There are no reports in the literature of the use of ECa data from EMI with high resolution RS data and machine learning method (e.g., random forest) or universal kriging for DSM. This means that the geostatistical approach at local scale is still the usual procedure to produce high-resolution ECa maps from field survey data. Unlike other geostatiscal methods, the universal kriging method allows kriging in the presence of strong trends in the sample data using available secondary information (i.e., environmental variables) at all prediction locations (Trangmar et al. 1986). Nevertheless, the model parameter fitting is linear due to the strict assumptions of the universal kriging (UK) model. The machine learning methods, such as random forest (RF), work differently from the geostatiscal approach because they do not require strict model assumptions. In this sense, RF can handle non-linear and linear relationships between the response and environmental variables, which allows classifying it as a nonparametric method. RF is also a well-established machine learning algorithm in digital soil mapping (Khaledian and Miller 2020; Wadoux et al. 2020).

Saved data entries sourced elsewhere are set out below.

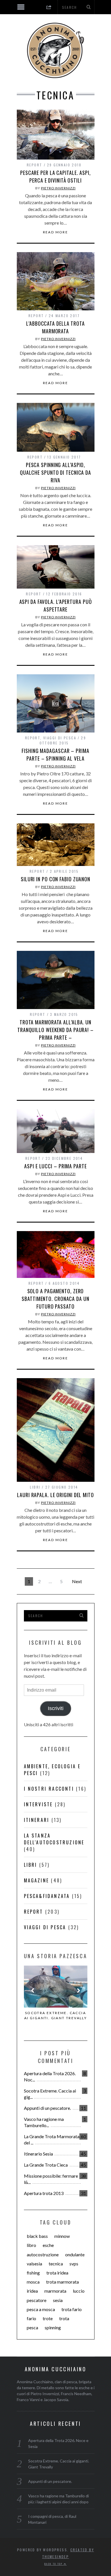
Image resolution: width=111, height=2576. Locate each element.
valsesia (34, 2263)
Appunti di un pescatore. (47, 2108)
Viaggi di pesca (59, 737)
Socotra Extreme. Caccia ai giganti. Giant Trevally (55, 2015)
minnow (62, 2236)
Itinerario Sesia (38, 2153)
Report (34, 164)
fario (31, 2318)
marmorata (55, 2291)
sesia (58, 2300)
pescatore (36, 2300)
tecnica (56, 2263)
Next (77, 1581)
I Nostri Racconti (49, 1788)
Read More (55, 232)
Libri (35, 1487)
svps (73, 2263)
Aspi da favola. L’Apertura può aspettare (55, 605)
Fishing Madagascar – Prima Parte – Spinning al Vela (55, 754)
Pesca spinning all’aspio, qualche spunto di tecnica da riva (55, 472)
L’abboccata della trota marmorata (55, 327)
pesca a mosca (41, 2309)
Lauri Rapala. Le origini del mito (55, 1495)
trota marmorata (62, 2281)
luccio (79, 2291)
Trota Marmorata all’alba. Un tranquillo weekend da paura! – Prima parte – (55, 1029)
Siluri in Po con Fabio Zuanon (55, 879)
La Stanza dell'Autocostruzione (54, 1839)
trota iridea (57, 2272)
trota (64, 2318)
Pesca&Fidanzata (47, 1896)
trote (48, 2318)
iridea (32, 2291)
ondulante (75, 2254)
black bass (37, 2236)
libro (31, 2245)
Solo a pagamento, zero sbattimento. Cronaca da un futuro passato (55, 1298)
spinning (53, 2327)
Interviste (38, 1804)
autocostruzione (43, 2254)
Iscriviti (55, 1708)
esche (48, 2245)
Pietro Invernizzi (58, 188)
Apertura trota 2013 (43, 2193)
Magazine (36, 1880)
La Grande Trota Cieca (46, 2164)
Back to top (54, 2563)
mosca (33, 2281)
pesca (32, 2327)
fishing (33, 2272)
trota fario (71, 2309)
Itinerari (37, 1820)
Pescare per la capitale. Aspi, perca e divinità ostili (55, 176)
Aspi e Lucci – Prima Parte (55, 1166)
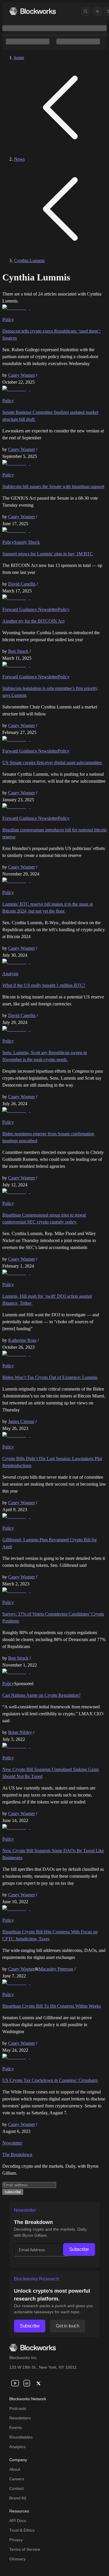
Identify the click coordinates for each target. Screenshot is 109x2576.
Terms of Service (24, 2549)
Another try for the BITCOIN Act (33, 621)
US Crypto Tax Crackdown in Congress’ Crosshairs (50, 2080)
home (19, 57)
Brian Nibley (20, 1732)
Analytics (17, 2446)
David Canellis (21, 583)
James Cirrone (21, 1421)
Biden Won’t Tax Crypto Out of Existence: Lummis (49, 1377)
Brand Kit (17, 2498)
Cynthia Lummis (29, 260)
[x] (38, 2383)
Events (15, 2427)
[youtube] (15, 2383)
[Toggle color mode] (97, 11)
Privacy (16, 2539)
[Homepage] (32, 11)
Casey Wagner (21, 375)
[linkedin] (27, 2383)
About (14, 2469)
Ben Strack (18, 651)
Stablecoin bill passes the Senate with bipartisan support (53, 486)
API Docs (17, 2520)
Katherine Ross (22, 1340)
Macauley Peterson (55, 1968)
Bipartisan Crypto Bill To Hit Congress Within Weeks (51, 2006)
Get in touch (67, 2325)
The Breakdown (17, 2154)
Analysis (10, 973)
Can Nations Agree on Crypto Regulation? (41, 1695)
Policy (8, 319)
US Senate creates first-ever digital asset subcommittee (52, 762)
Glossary (17, 2559)
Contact (16, 2488)
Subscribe (79, 2249)
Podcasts (17, 2408)
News (19, 159)
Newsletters (20, 2418)
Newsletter (12, 2142)
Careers (16, 2479)
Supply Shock (27, 542)
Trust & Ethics (22, 2530)
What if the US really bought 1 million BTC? (43, 985)
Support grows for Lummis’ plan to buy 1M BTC (47, 553)
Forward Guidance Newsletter (30, 609)
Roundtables (21, 2437)
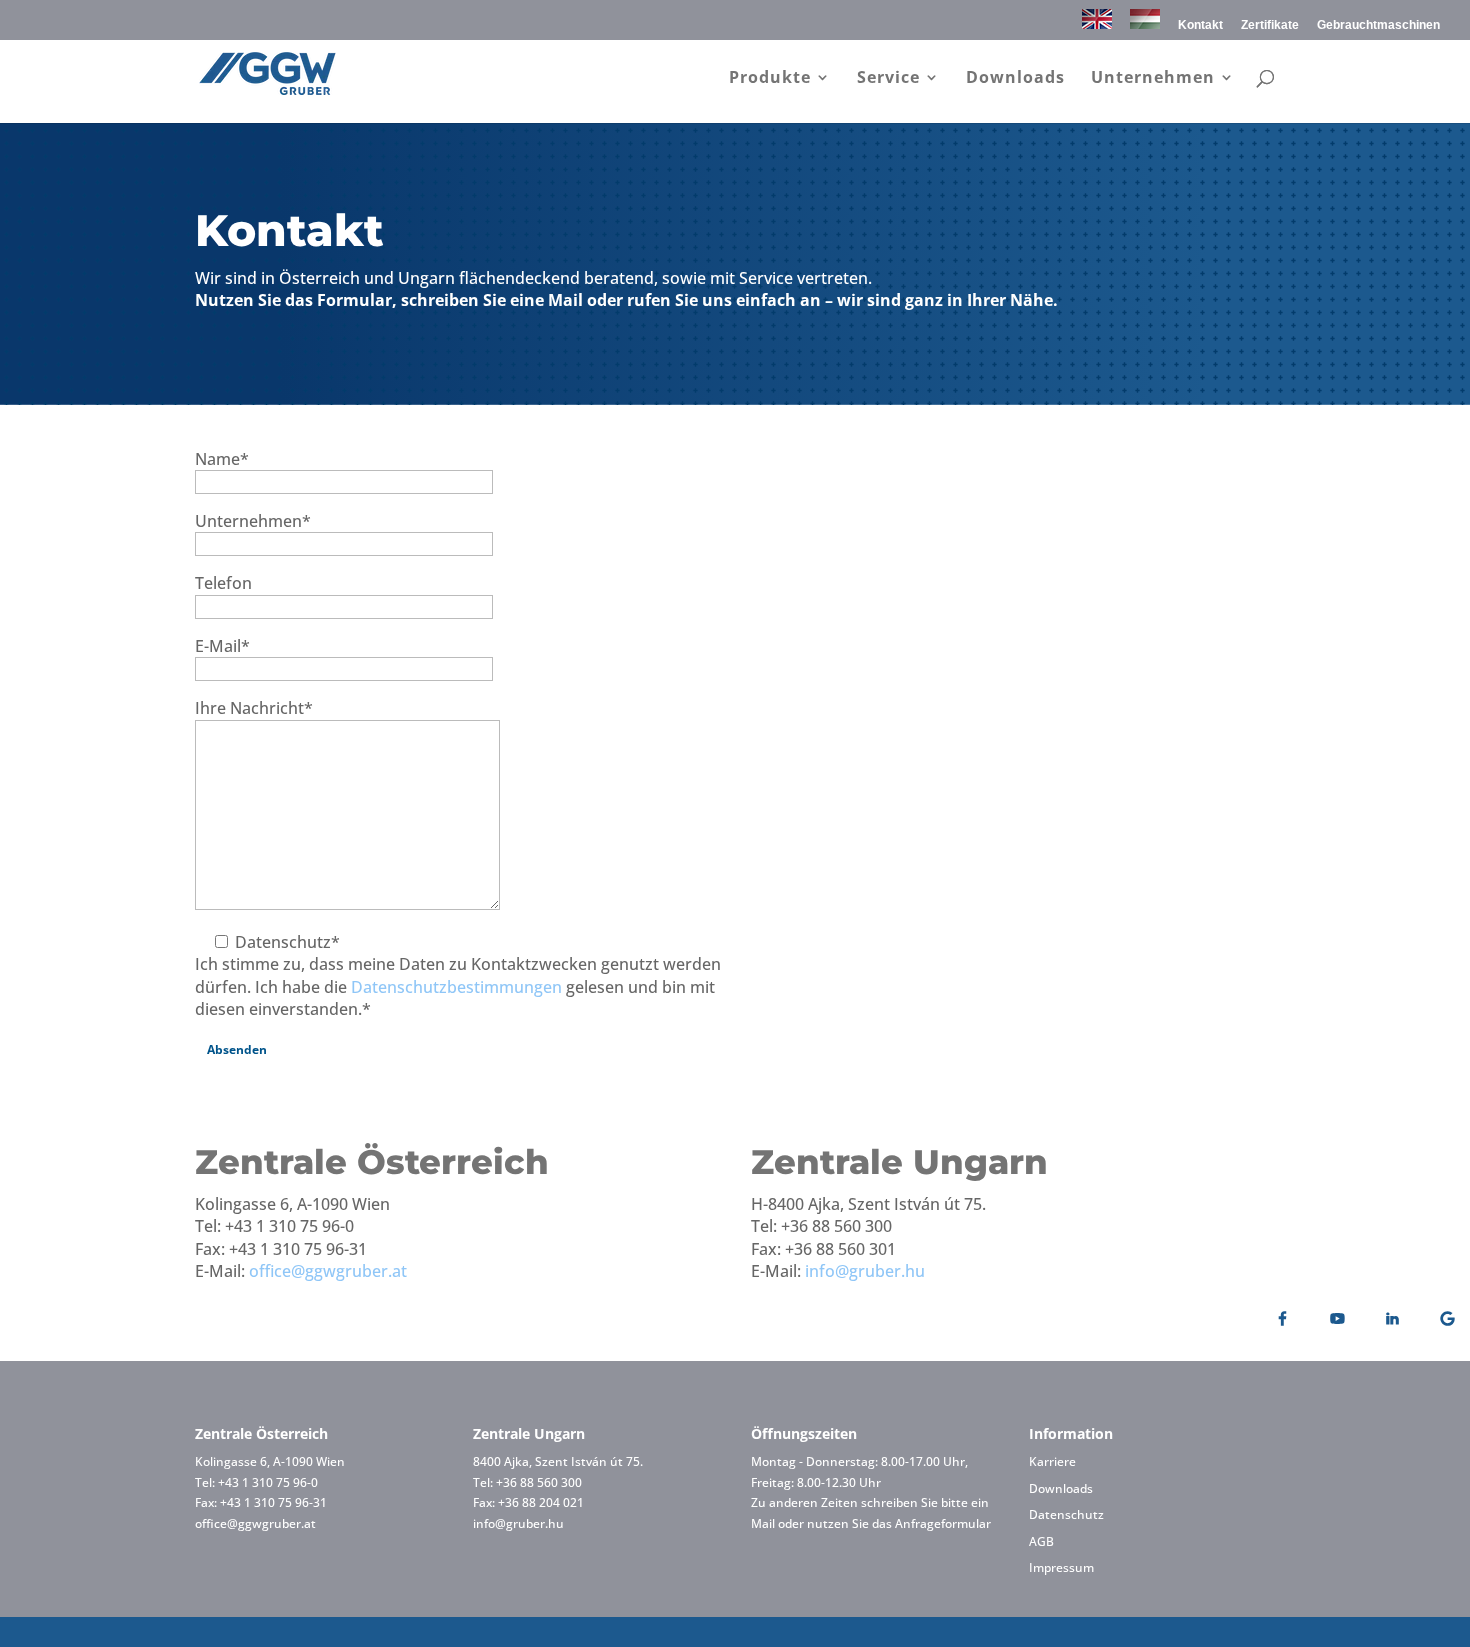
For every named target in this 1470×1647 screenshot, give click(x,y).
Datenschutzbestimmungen (456, 987)
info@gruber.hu (865, 1271)
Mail (763, 1523)
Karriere (1052, 1461)
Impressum (1061, 1567)
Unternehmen (1153, 79)
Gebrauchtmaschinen (1378, 25)
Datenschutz (1066, 1514)
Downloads (1015, 79)
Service (888, 79)
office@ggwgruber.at (328, 1271)
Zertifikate (1270, 25)
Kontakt (1200, 25)
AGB (1041, 1541)
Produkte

Based on these considerations, we hypothesised whether the use of the machine learning method and UK through DSM framework can be viable to produce ECa maps from field surveys and then use ECa maps as an environmental variable to improve the predictive power of SOCstocks models in peatlands. To test the hypotheses, we evaluated three possible scenarios combining different sets of environmental variables with the modelling technique to map ECa. Defined as: Scenario 1, only spectral indices calculated from RapidEye satellite collection and random forest (final map named as ECa1); Scenario 2, spectral indices calculated from RapidEye satellite collection combined with terrain derivatives from LiDAR sensor and random forest (final map named as ECa2); and Scenario 3 spectral indices calculated from RapidEye satellite collection combined with terrain derivatives from LiDAR sensor and UK (final map named as ECa3).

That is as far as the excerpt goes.